スギノイチ

続・名もなく貧しく美しく 父と子のスギノイチのレビュー・感想・評価

3.0
前作ではまだ小さかった一郎少年は、成長して北大路欣也になっていた。
開幕早々、北大路欣也とヒロインの大空眞弓が珍妙な曲に乗ってゴーゴークラブで踊りまくる。
(「男が一匹死んでいたあ~」というこの曲の詳細がわかる人いないかな)
戦後間もない情景が印象的だった前作とは対照的に、ビルやオフィス、クラブ等の現代的風俗描写が意図的に多く挿入され、全く違った映画になっている。

北大路欣也は聾唖の息子であると同時に差別者側であるのだが、その辺の苦悩は前半で終了し、後半からは本来サブキャラに過ぎない筈の内藤洋子と田村亮の聾唖同士のメロドラマが展開される。
彼らこそ前作の高峰秀子と小林桂樹の関係そのもので、それぞれ隔離された空間に追いやられた2人が、手話で愛を伝え合うシーンは前作の列車シーン(名場面だ)を踏襲している。
前作の主人公である小林桂樹自身がそれを妨害する、という構図自体は因果的で面白いのだが、どんどん話が変な方向に暴走していく。

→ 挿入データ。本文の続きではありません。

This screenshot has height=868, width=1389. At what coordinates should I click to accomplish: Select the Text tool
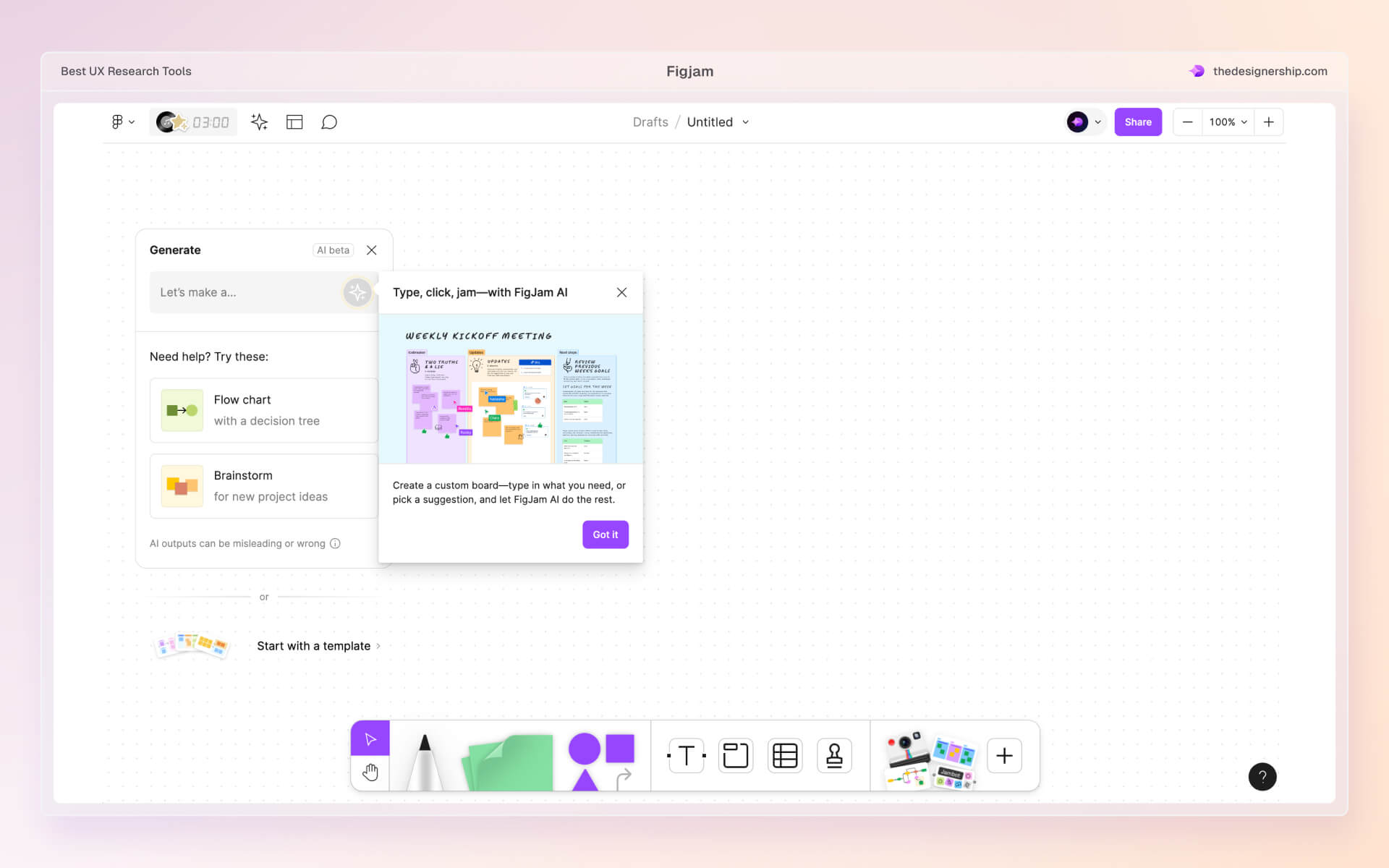coord(685,755)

そもそも前作からそういう傾向はあったのだが、「周囲の人の性悪度」を上げ過ぎじゃないか?
前作はまだ戦後間もない頃で人々も荒んでいたからという理由付けも出来るけど、本作の時代設定は1967年。
小林桂樹を紹介された大空眞弓が脱兎のごとくその場を逃げ出すとか、ちょっとやり過ぎだろう。
差別を糾弾しようというイデオロギーが強すぎて、前作の様な繊細なドラマが喪われている。
北大路欣也が「汚い社会の中で、聾唖者の中にだけ美しさがある」とか言い出したのはかなりアチャーだったし、内藤洋子と田村亮の足をタオルで結んで「二人三脚だ!」とか言って走らせたのは酷過ぎる。
まあ、前作もラストはちょっとどうなのと思ったけど…

でも、おばあちゃん役の原泉と北大路欣也のやり取りは暖かくて良かった。